Strings and Runes in D Programming Language

import std.stdio;
import std.utf;

void main()
{
    // `s` is a `string` assigned a literal value
    // representing the word "hello" in the Thai
    // language. D string literals are UTF-8
    // encoded text.
    const string s = "สวัสดี";

    // Since strings are arrays of immutable characters in D,
    // this will produce the length of the raw bytes stored within.
    writeln("Len: ", s.length);

    // Indexing into a string produces the raw byte values at
    // each index. This loop generates the hex values of all
    // the bytes that constitute the code points in `s`.
    foreach (i; 0 .. s.length)
    {
        writef("%x ", s[i]);
    }
    writeln();

    // To count how many *code points* are in a string, we can use
    // the `std.utf.count` function. Note that the run-time of
    // `count` depends on the size of the string,
    // because it has to decode each UTF-8 code point sequentially.
    // Some Thai characters are represented by UTF-8 code points
    // that can span multiple bytes, so the result of this count
    // may be surprising.
    writeln("Code point count:", s.count);

    // A `foreach` loop handles strings specially and decodes
    // each code point along with its offset in the string.
    foreach (i, dchar c; s)
    {
        writefln("%U starts at %d", c, i);
    }

    // We can achieve the same iteration by using the
    // `std.utf.decode` function explicitly.
    writeln("\nUsing decode");
    for (size_t i = 0; i < s.length; i += stride(s, i))
    {
        dchar c = decode(s, i);
        writefln("%U starts at %d", c, i);
        examineCodePoint(c);
    }
}

void examineCodePoint(dchar c)
{
    // Values enclosed in single quotes are character literals. We
    // can compare a `dchar` value to a character literal directly.
    if (c == 't')
    {
        writeln("found tee");
    }
    else if (c == 'ส')
    {
        writeln("found so sua");
    }
}

This D program demonstrates working with strings and Unicode code points, which are similar to runes in other languages.

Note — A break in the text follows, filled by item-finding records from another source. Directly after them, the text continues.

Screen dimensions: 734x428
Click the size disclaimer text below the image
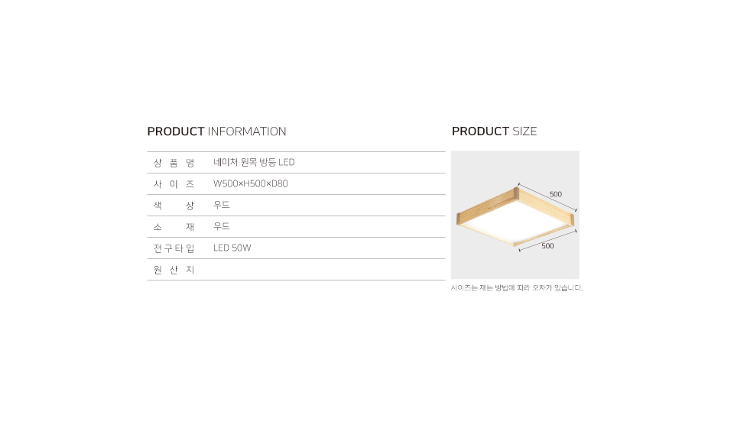(x=517, y=288)

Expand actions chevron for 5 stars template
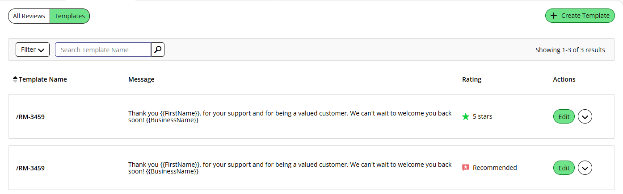(585, 117)
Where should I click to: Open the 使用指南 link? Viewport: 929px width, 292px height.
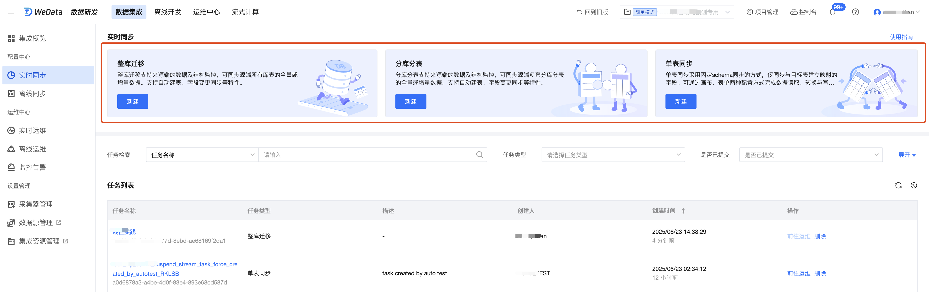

Here’s a breakdown of the concepts:

  1. D strings are UTF-8 encoded by default.
  2. The length property of a string gives the number of bytes, not the number of code points.
  3. We use std.utf.count to count the number of Unicode code points in a string.
  4. The foreach loop can iterate over a string’s code points directly.
  5. std.utf.decode can be used to manually decode UTF-8 encoded strings.
  6. std.utf.stride is used to determine the number of bytes in the current code point.
  7. D uses dchar to represent a full Unicode code point.

When you run this program, you’ll see output similar to:

Len: 18
e0 b8 aa e0 b8 a7 e0 b8 b1 e0 b8 aa e0 b8 94 e0 b8 b5 
Code point count: 6
U+0E2A starts at 0
U+0E27 starts at 3
U+0E31 starts at 6
U+0E2A starts at 9
U+0E14 starts at 12
U+0E35 starts at 15

Using decode
U+0E2A starts at 0
found so sua
U+0E27 starts at 3
U+0E31 starts at 6
U+0E2A starts at 9
found so sua
U+0E14 starts at 12
U+0E35 starts at 15

This example illustrates how D handles Unicode strings and provides tools for working with individual code points, which is crucial for text processing in a globalized world.